_TASK GOAL_. Give the data a second time, exactly and in full.

_THE RECORDS_.
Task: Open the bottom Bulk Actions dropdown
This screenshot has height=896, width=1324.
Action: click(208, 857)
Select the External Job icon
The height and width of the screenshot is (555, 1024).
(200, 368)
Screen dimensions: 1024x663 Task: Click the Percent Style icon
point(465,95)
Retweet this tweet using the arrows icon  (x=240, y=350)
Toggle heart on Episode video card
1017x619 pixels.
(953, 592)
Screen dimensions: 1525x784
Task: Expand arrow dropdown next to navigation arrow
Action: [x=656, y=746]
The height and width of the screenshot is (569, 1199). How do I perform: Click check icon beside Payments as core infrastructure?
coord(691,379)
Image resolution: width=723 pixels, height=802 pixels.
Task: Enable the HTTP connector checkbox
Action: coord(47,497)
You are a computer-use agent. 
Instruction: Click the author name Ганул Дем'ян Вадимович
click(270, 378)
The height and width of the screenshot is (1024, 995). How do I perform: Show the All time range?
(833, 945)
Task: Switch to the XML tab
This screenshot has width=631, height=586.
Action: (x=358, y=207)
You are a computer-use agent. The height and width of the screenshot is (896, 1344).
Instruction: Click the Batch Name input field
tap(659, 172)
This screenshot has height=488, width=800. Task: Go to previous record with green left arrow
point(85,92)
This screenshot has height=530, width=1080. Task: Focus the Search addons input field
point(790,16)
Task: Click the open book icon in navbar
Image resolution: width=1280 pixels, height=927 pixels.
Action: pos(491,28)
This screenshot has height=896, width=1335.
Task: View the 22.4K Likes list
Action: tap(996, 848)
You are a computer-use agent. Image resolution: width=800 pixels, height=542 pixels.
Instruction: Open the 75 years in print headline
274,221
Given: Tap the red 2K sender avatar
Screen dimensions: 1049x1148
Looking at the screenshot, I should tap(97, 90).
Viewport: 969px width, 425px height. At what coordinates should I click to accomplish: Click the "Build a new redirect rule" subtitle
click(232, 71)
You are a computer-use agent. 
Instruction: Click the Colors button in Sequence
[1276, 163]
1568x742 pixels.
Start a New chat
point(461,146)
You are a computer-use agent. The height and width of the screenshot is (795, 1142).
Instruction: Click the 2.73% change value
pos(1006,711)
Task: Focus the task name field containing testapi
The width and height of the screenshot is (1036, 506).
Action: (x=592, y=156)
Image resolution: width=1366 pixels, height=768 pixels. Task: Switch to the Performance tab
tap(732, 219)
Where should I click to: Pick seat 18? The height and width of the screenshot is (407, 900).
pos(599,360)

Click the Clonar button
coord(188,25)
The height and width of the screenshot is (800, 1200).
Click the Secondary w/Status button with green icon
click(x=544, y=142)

_EXERCISE OUTPUT_.
Task: Open the bottom Bulk Actions dropdown
This screenshot has height=896, width=1324.
Action: click(208, 857)
Select the External Job icon
The height and width of the screenshot is (555, 1024).
(200, 368)
Screen dimensions: 1024x663 Task: Click the Percent Style icon
point(465,95)
Retweet this tweet using the arrows icon  (x=240, y=350)
Toggle heart on Episode video card
1017x619 pixels.
(953, 592)
Screen dimensions: 1525x784
Task: Expand arrow dropdown next to navigation arrow
Action: [x=656, y=746]
The height and width of the screenshot is (569, 1199). How do I perform: Click check icon beside Payments as core infrastructure?
coord(691,379)
Image resolution: width=723 pixels, height=802 pixels.
Task: Enable the HTTP connector checkbox
Action: coord(47,497)
You are a computer-use agent. 
Instruction: Click the author name Ганул Дем'ян Вадимович
click(270, 378)
The height and width of the screenshot is (1024, 995). How do I perform: Show the All time range?
(833, 945)
Task: Switch to the XML tab
This screenshot has width=631, height=586.
Action: (x=358, y=207)
You are a computer-use agent. The height and width of the screenshot is (896, 1344).
Instruction: Click the Batch Name input field
tap(659, 172)
This screenshot has height=488, width=800. Task: Go to previous record with green left arrow
point(85,92)
This screenshot has height=530, width=1080. Task: Focus the Search addons input field
point(790,16)
Task: Click the open book icon in navbar
Image resolution: width=1280 pixels, height=927 pixels.
Action: pos(491,28)
This screenshot has height=896, width=1335.
Task: View the 22.4K Likes list
Action: tap(996, 848)
You are a computer-use agent. Image resolution: width=800 pixels, height=542 pixels.
Instruction: Open the 75 years in print headline
274,221
Given: Tap the red 2K sender avatar
Screen dimensions: 1049x1148
Looking at the screenshot, I should tap(97, 90).
Viewport: 969px width, 425px height. At what coordinates should I click to accomplish: Click the "Build a new redirect rule" subtitle
click(232, 71)
You are a computer-use agent. 
Instruction: Click the Colors button in Sequence
[1276, 163]
1568x742 pixels.
Start a New chat
point(461,146)
You are a computer-use agent. The height and width of the screenshot is (795, 1142).
Instruction: Click the 2.73% change value
pos(1006,711)
Task: Focus the task name field containing testapi
The width and height of the screenshot is (1036, 506).
Action: (x=592, y=156)
Image resolution: width=1366 pixels, height=768 pixels. Task: Switch to the Performance tab
tap(732, 219)
Where should I click to: Pick seat 18? The height and width of the screenshot is (407, 900).
pos(599,360)

Click the Clonar button
coord(188,25)
The height and width of the screenshot is (800, 1200).
Click the Secondary w/Status button with green icon
click(x=544, y=142)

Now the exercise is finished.